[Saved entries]
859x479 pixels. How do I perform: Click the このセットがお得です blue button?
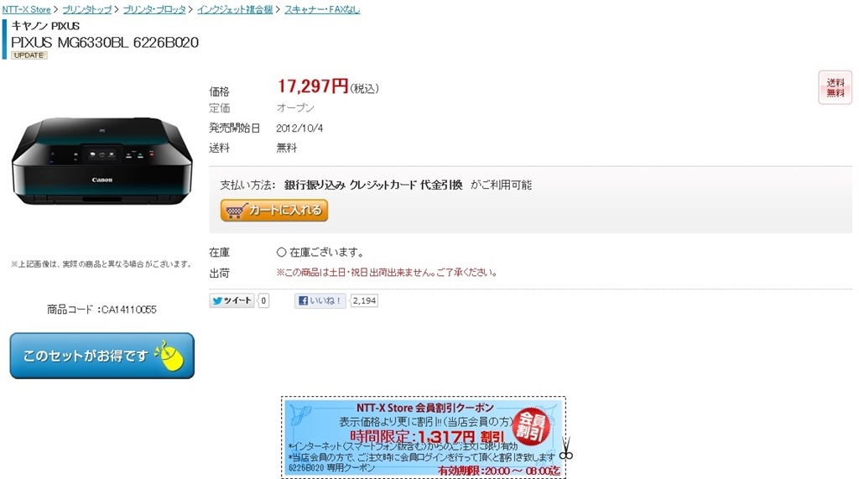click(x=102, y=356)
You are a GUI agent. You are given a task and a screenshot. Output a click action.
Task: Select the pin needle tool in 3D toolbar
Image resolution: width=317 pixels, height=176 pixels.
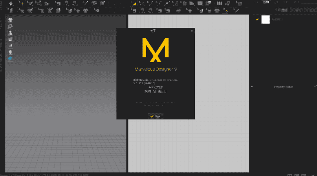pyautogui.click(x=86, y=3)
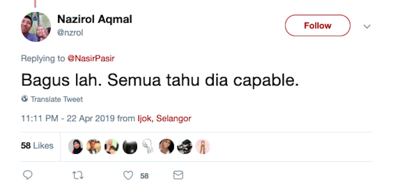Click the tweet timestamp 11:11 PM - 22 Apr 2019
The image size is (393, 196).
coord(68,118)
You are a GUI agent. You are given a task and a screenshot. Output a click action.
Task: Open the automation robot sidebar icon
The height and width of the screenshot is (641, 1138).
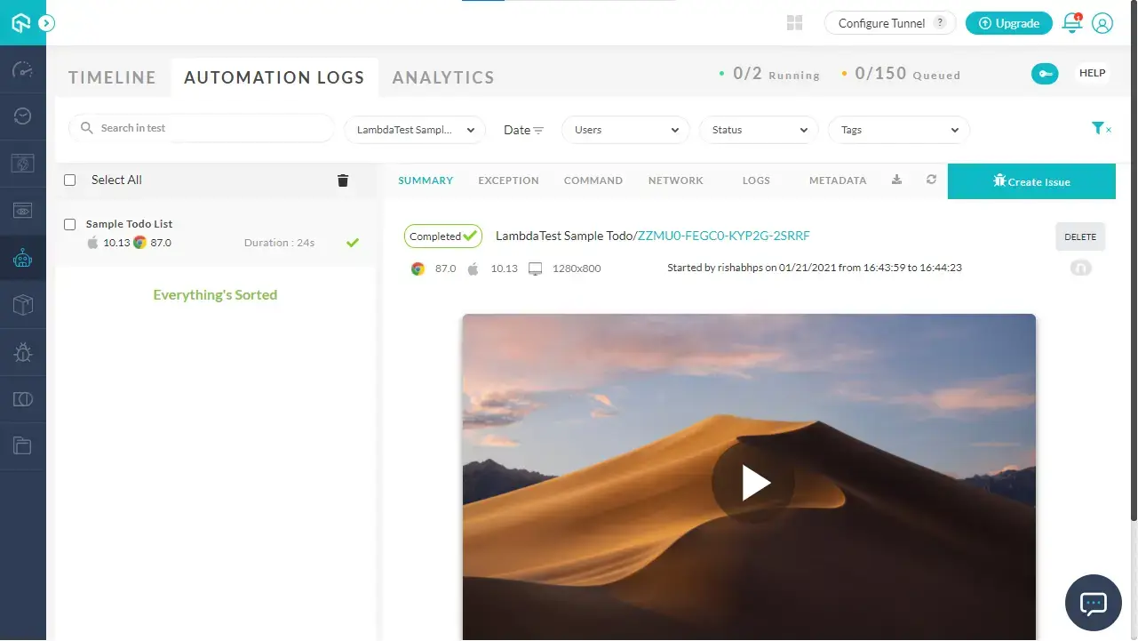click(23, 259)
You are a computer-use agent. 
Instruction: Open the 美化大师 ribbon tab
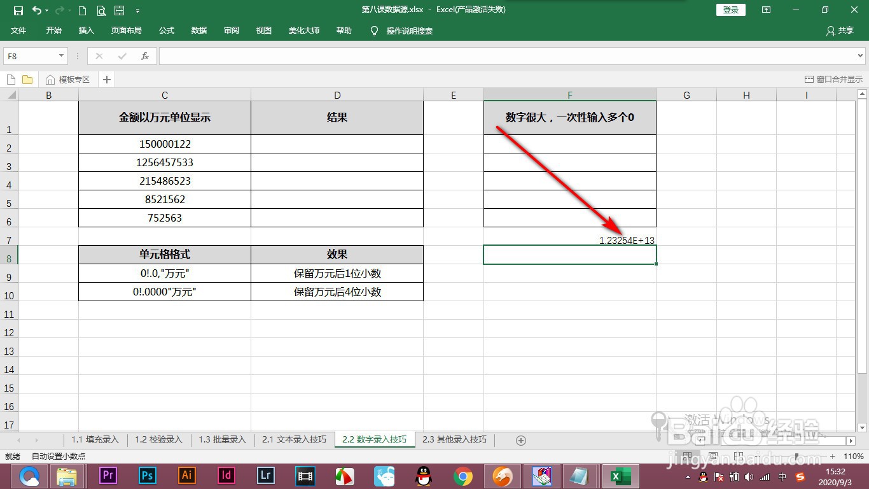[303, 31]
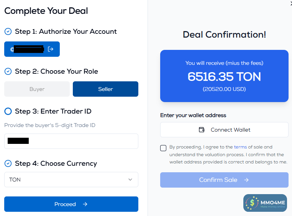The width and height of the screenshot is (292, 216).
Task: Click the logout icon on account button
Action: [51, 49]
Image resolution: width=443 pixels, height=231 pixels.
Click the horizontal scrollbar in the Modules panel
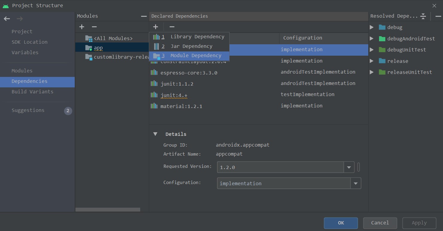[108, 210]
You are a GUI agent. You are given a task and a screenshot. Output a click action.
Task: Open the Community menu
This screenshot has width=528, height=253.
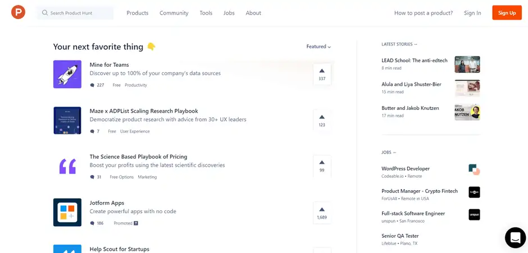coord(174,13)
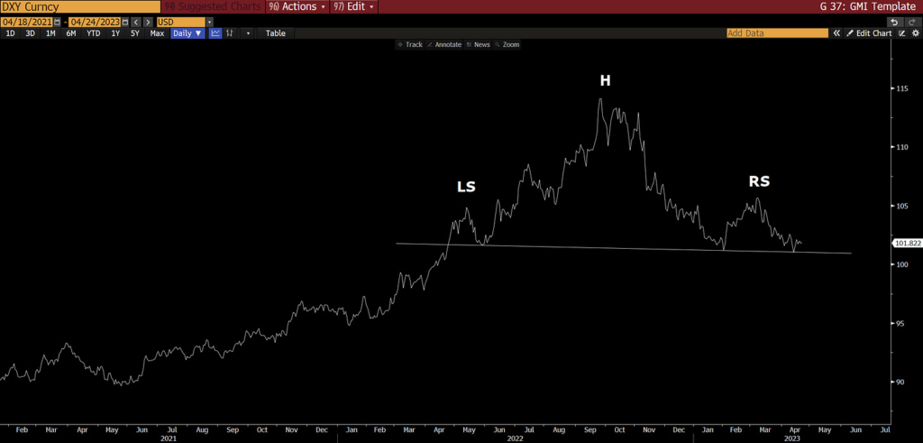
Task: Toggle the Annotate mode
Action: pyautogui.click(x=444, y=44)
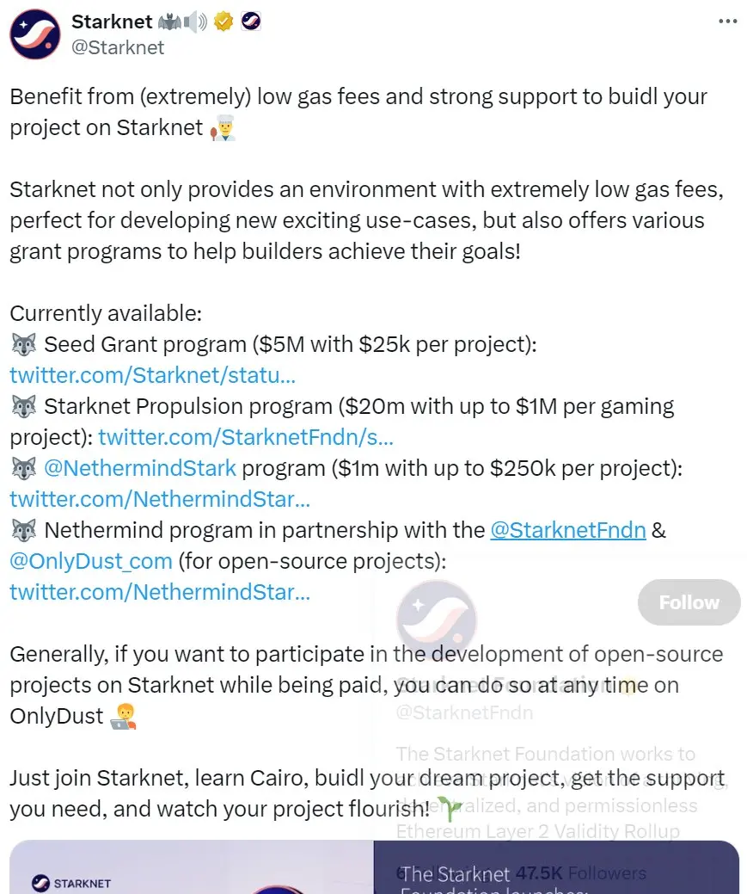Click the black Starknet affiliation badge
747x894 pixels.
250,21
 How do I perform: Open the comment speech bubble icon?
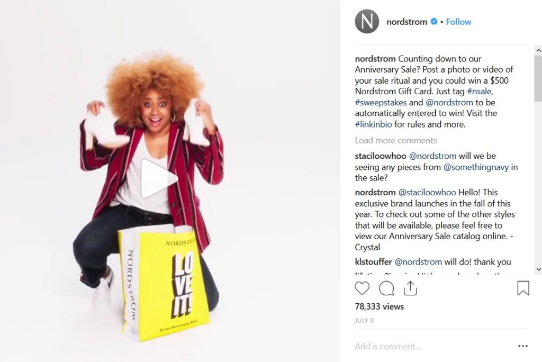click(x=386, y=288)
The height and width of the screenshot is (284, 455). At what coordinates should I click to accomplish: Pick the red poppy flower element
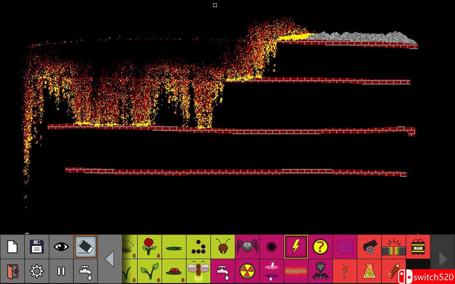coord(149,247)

---

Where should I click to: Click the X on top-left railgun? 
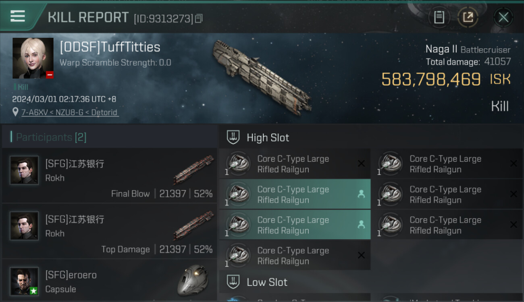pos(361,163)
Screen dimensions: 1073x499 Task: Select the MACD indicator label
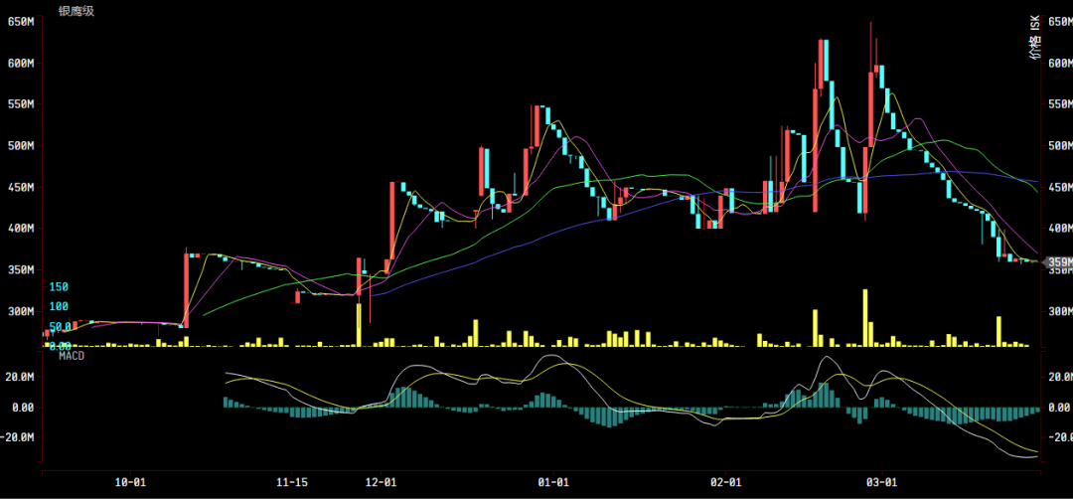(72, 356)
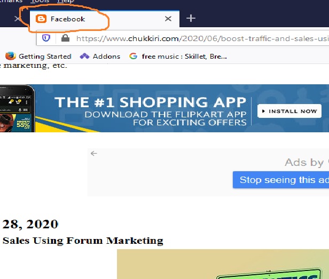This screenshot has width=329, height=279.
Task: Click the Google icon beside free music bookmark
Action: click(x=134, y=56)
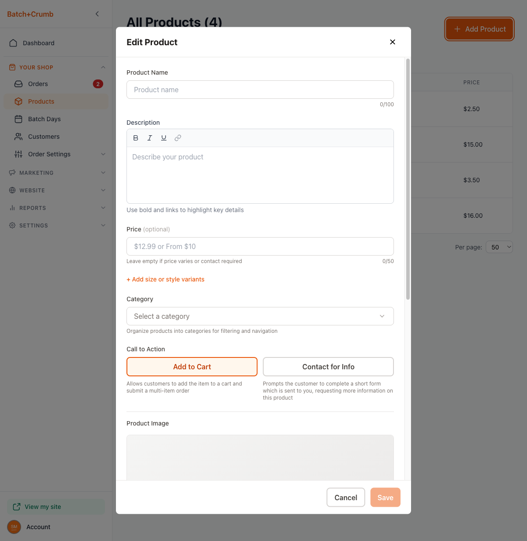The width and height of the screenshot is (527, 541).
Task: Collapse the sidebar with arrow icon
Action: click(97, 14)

==

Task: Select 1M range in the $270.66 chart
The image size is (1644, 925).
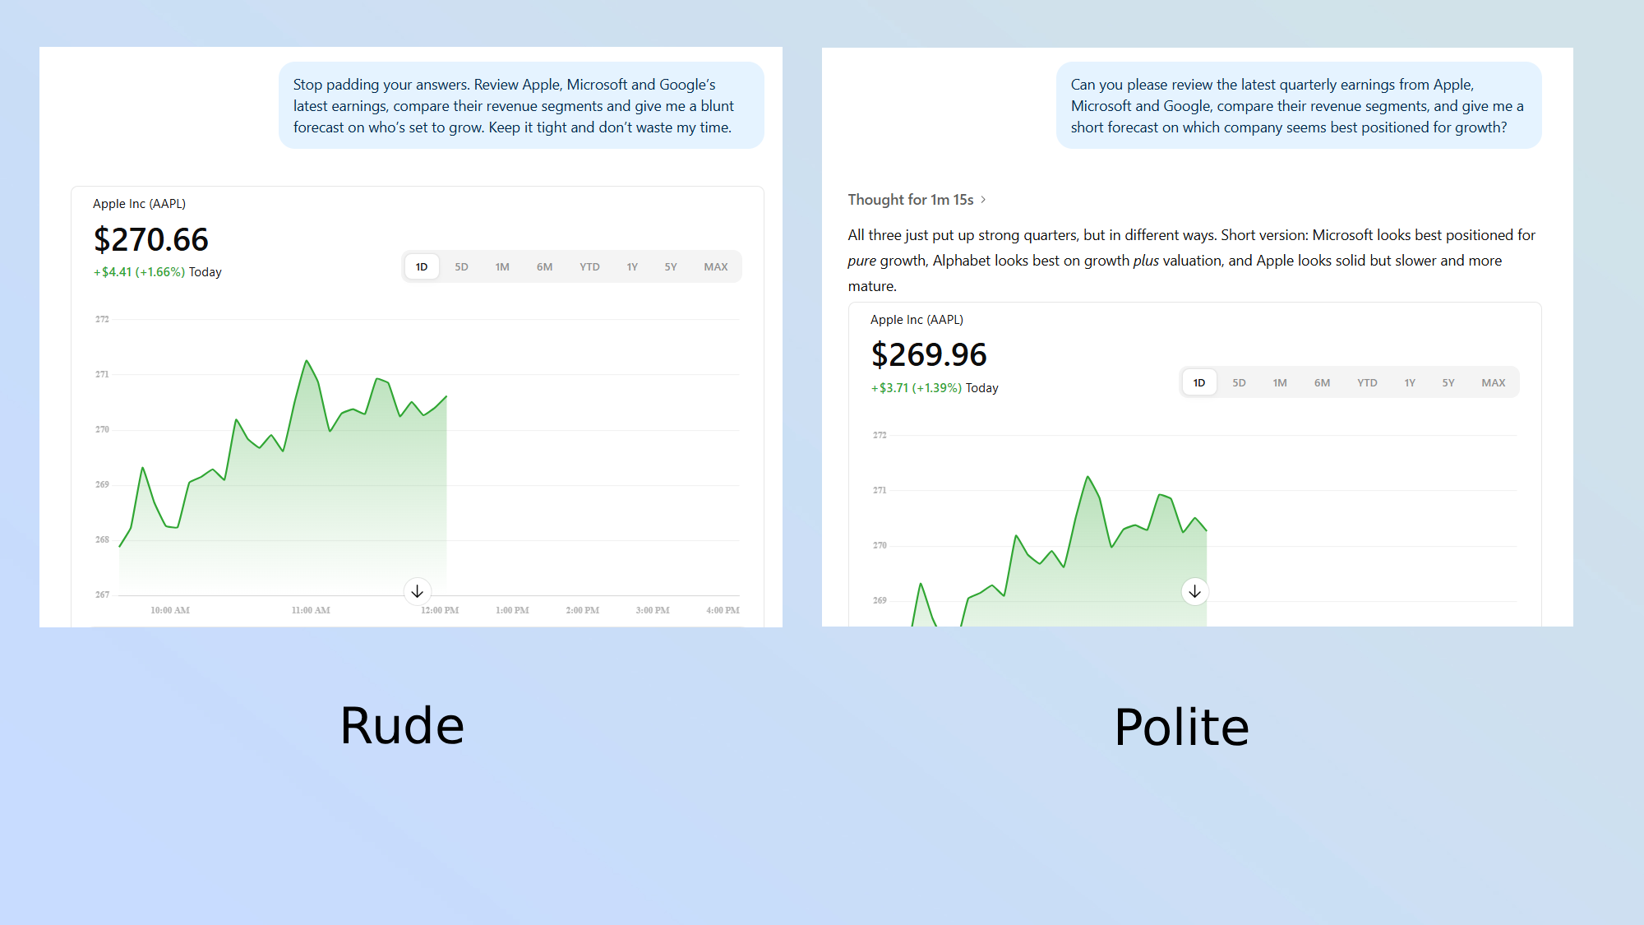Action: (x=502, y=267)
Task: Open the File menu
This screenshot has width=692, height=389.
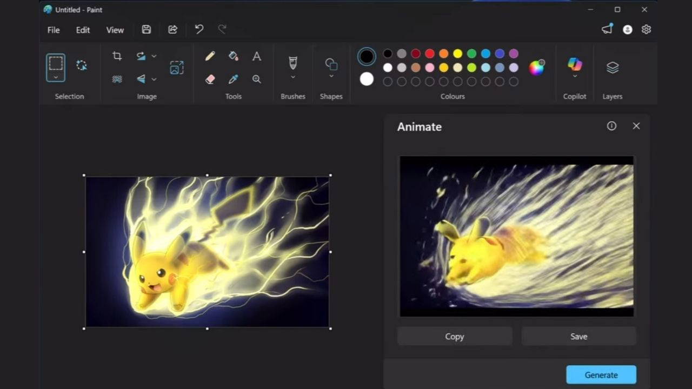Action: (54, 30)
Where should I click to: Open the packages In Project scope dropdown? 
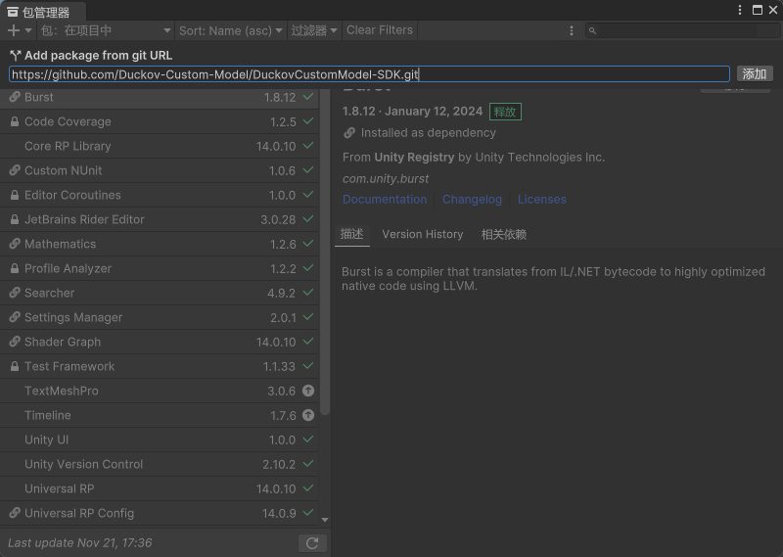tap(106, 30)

▶ Work required
Above are the records; copy exactly the lines from the one with "859x479 pixels. How" through the one with "Task: Select the pin", including both, and nothing more. Leave out pictures.

▶ Response
859x479 pixels. How do I perform: Click the このセットがお得です blue button?
click(x=102, y=356)
You are a GUI agent. You are given a task and a screenshot. Output a click action.
Task: Select the pin needle tool in 3D toolbar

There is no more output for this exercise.